__TASK DETAILS__:
All lines from the one containing "How do I perform: Open the Webhook" through the end of the data below must be reproduced exactly, and no others.

__SUPPLIED MATERIAL__:
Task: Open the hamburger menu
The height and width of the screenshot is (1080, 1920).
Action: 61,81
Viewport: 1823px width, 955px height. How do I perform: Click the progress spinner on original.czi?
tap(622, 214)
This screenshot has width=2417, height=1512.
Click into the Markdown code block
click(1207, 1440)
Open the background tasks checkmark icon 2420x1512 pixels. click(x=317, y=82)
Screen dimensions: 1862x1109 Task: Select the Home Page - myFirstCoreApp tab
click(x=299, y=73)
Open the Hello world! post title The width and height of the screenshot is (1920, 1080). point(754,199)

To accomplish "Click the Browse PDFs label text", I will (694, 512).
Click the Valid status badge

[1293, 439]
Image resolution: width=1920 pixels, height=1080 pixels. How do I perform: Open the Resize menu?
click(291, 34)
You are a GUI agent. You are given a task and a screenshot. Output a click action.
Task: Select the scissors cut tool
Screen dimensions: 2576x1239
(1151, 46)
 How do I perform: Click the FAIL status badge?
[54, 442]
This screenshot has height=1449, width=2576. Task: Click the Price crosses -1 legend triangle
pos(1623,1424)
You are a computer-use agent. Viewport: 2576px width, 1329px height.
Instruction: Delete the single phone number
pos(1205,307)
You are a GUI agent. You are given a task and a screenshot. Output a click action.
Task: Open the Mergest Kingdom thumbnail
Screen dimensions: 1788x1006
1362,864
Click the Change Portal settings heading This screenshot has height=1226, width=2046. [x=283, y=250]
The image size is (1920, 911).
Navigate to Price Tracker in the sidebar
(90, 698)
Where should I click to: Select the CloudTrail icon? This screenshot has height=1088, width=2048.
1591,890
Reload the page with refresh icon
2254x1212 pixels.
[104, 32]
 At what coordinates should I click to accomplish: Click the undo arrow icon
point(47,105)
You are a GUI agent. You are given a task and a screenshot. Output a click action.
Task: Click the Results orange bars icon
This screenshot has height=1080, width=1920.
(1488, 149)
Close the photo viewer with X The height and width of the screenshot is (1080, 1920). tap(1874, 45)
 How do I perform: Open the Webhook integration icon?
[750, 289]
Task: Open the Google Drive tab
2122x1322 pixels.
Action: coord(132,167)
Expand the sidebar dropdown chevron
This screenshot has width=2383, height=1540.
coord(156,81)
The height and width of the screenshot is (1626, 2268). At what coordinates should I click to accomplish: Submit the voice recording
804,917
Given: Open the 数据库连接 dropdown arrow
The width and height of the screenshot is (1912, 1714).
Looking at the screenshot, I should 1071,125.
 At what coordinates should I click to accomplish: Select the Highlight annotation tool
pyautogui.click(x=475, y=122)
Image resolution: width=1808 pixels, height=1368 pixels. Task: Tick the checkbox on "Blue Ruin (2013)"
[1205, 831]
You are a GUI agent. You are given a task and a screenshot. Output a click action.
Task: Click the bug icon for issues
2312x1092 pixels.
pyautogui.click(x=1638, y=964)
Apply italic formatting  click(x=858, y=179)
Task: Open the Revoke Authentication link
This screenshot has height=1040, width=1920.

__WRITTEN RESPONSE__:
 How do I perform: Open the Webhook integration icon?
[750, 289]
Task: Open the Google Drive tab
2122x1322 pixels.
Action: coord(132,167)
Expand the sidebar dropdown chevron
This screenshot has width=2383, height=1540.
coord(156,81)
The height and width of the screenshot is (1626, 2268). At what coordinates should I click to accomplish: Submit the voice recording
804,917
Given: Open the 数据库连接 dropdown arrow
The width and height of the screenshot is (1912, 1714).
Looking at the screenshot, I should 1071,125.
 At what coordinates should I click to accomplish: Select the Highlight annotation tool
pyautogui.click(x=475, y=122)
Image resolution: width=1808 pixels, height=1368 pixels. Task: Tick the checkbox on "Blue Ruin (2013)"
[1205, 831]
You are a GUI agent. You are given a task and a screenshot. Output a click action.
Task: Click the bug icon for issues
2312x1092 pixels.
pyautogui.click(x=1638, y=964)
Apply italic formatting  click(x=858, y=179)
Task: Open the Revoke Authentication link
This screenshot has height=1040, width=1920.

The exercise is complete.